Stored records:
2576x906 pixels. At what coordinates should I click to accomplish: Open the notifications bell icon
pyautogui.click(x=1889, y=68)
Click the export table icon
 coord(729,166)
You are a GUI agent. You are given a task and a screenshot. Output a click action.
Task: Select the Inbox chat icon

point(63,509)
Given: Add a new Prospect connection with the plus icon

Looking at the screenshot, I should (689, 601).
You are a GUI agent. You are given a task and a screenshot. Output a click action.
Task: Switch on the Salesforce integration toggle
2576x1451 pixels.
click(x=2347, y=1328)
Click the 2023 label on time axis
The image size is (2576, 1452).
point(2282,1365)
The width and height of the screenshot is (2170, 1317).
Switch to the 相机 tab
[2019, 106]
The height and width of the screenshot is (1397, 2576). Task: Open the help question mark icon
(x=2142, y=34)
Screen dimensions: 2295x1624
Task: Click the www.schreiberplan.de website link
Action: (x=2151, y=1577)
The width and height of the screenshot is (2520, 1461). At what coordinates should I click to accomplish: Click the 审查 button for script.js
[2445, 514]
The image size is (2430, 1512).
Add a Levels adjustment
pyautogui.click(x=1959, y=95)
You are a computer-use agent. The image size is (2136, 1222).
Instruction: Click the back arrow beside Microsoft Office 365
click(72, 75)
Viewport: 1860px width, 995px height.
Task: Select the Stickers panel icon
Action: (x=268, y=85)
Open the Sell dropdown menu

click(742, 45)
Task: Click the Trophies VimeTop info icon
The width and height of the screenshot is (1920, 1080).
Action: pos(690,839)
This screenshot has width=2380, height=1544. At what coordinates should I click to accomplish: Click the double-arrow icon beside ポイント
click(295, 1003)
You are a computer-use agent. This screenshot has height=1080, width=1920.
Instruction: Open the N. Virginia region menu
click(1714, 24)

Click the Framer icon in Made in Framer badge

== HOW TO COMPLETE THIS TASK ==
Every line in the data above that contains the word "agent" should be copied.

== RESULT ==
You are a GUI agent. You are given a task and a screenshot. Output a click action.
You are a GUI agent. You are given a task and a screenshot. Output a click action.
You are a computer-use agent. The image size is (2136, 1222).
You are a computer-use agent. This screenshot has height=1080, width=1920.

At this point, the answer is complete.